In a jointly penned op-ed published by City & State New York, the pair suggested the legalization of online gambling and an online state lottery could generate as much as $1bn for the state in 2024.
Addabbo and Pretlow cited the “tremendous success” of sports betting legalization, which has seen the state take $360.7m in tax revenue in state fiscal year 2021-22, rising to $727.4m during fiscal year 2022-23, more than double the protection from the state comptroller’s office of $357m.
New York’s sportsbook operators have taken more than $31bn in handle since the state went live in January 2022, generating revenue of $2.7bn over the period.
Addabbo and Pretlow also highlighted the impending expiry of Covid-19-era funding from federal authorities, leaving a deficit of $4.3bn in 2024 and $8bn for 2025 from the state’s budget, according to the state comptroller’s office.
The pair have unsuccessfully tried to get igaming through the legislative door earlier this year, with twin bills at both Assembly and Senate level not included in the state’s budget for 2023.
Pointing to the impending deficit, Addabbo and Pretlow suggested there were “many difficult choices” ahead for New York, but claimed the state could double its money with an igaming legalization, confirming that a renewed drive in 2024 would begin.
Expressing their optimism for the passage, the pair revealed the new bill would follow the same framework used in the legalization of sports betting.
They also pointed to examples of neighboring states including New Jersey, Connecticut, and Pennsylvania – which already offer igaming – and Illinois, Michigan, and New Hampshire, which are among the states that offer ilottery.
“All reports indicate that these states are seeing a net increase in tax revenue from these activities with no detrimental effects on brick-and-mortar businesses such as casinos and convenience stores that sell lottery tickets,” Addabbo and Pretlow wrote.
“Legalizing igaming and ilottery is also better for consumers.
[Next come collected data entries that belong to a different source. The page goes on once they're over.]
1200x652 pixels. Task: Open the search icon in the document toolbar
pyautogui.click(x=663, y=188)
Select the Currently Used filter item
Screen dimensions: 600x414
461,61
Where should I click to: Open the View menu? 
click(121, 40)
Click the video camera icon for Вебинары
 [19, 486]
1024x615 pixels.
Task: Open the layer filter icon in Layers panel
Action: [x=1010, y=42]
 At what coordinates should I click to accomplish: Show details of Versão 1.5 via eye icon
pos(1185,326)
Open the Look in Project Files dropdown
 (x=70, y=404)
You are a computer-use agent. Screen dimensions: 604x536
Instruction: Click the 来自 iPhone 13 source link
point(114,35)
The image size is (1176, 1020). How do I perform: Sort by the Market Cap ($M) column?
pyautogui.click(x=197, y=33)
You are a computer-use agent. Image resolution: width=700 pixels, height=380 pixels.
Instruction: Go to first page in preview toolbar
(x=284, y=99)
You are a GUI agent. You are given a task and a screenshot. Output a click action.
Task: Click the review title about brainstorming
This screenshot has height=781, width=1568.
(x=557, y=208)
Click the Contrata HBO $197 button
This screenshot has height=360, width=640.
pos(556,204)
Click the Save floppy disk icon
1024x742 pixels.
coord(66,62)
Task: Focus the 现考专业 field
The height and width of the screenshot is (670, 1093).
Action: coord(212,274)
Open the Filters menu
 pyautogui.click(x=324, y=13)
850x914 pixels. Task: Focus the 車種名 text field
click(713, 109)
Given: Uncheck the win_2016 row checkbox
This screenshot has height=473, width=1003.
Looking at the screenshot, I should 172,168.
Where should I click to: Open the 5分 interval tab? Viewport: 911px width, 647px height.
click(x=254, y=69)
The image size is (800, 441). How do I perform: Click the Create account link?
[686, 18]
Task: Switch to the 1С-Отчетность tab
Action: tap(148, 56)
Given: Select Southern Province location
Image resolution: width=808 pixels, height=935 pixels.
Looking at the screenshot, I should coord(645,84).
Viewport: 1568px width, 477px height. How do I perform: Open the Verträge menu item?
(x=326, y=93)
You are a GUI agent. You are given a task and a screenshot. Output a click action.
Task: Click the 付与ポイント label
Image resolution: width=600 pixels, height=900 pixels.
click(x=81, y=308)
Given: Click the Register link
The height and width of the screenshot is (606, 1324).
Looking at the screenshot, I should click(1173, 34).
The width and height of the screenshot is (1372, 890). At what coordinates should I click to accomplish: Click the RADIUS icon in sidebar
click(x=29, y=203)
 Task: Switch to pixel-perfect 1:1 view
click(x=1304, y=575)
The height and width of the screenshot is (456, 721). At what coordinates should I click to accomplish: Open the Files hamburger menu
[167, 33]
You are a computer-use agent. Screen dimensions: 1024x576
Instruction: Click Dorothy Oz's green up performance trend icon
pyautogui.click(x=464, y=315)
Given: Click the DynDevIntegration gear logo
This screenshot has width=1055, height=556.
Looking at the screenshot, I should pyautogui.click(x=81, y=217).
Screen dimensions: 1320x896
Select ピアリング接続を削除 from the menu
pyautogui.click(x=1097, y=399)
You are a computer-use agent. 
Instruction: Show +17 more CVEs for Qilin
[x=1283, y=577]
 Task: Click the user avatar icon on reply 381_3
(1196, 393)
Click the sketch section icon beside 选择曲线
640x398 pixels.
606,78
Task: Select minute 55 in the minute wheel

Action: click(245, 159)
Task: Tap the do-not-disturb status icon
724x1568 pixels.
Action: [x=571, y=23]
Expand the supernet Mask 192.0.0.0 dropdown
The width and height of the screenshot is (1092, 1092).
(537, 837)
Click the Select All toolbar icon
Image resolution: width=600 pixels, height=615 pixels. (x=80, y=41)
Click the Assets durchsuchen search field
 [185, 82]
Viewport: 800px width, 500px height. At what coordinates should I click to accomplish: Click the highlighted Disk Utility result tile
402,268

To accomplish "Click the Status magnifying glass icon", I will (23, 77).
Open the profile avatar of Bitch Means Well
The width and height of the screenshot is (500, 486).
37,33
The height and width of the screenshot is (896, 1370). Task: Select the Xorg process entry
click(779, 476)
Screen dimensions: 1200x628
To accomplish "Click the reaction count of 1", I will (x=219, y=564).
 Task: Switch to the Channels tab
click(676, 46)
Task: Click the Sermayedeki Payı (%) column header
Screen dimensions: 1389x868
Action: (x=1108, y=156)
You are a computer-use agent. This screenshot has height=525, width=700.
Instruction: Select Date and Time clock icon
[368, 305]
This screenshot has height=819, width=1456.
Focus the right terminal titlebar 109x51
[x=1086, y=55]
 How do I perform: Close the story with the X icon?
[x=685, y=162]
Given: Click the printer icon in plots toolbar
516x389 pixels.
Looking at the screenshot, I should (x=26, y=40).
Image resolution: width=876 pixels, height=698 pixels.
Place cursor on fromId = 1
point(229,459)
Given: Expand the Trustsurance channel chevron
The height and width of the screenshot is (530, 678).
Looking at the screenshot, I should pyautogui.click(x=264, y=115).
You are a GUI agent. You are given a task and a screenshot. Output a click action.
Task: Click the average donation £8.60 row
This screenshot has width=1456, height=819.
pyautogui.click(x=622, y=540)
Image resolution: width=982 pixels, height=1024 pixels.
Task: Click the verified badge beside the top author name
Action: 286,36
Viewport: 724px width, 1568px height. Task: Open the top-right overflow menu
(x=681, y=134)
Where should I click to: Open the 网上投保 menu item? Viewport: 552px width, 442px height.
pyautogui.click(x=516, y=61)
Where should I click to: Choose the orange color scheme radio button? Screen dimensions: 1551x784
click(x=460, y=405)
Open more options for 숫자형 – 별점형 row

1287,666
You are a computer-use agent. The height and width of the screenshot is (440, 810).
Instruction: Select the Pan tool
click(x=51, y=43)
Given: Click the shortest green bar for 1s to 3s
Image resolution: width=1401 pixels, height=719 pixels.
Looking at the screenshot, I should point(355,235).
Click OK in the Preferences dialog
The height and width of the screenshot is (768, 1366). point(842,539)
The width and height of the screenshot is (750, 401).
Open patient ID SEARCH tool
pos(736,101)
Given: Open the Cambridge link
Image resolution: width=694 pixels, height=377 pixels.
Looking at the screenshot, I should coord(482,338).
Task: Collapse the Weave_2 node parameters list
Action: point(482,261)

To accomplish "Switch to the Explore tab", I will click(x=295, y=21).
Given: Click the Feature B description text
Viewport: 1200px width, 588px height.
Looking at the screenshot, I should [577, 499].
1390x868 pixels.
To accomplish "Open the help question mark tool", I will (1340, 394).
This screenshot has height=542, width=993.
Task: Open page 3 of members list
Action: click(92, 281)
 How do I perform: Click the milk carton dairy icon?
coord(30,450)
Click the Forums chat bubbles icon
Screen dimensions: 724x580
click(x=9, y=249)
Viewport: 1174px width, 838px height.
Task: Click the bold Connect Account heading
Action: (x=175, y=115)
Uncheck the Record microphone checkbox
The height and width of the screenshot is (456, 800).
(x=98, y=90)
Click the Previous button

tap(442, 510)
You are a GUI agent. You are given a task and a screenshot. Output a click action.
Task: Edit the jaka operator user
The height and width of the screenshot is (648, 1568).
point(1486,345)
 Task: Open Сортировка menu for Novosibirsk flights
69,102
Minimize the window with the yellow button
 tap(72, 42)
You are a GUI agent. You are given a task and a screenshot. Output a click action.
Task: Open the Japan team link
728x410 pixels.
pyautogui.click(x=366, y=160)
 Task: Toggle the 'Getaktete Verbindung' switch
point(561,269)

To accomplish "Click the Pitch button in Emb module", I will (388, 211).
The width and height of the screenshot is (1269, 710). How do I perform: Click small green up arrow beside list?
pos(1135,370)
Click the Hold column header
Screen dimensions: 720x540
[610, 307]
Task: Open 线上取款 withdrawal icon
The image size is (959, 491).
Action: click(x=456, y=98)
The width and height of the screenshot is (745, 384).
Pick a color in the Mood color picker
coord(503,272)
As with mobile sports betting, a legal mobile gaming market allows us to prohibit underage players from accessing gaming platforms and provide resources and support for problem gaming – something the illegal market will never do.”
They continued: “At a time of fiscal distress for our state, we cannot continue to allow hundreds of millions of dollars to be funneled into neighboring states or into the pockets of disreputable companies – particularly when those funds could be used to further bolster funding for public schools or other worthy services.
“Now is the time for New York to invest in opportunities that will allow for big economic growth down the road, something we can hardly turn away from as the state faces an impending deficit,” the pair concluded.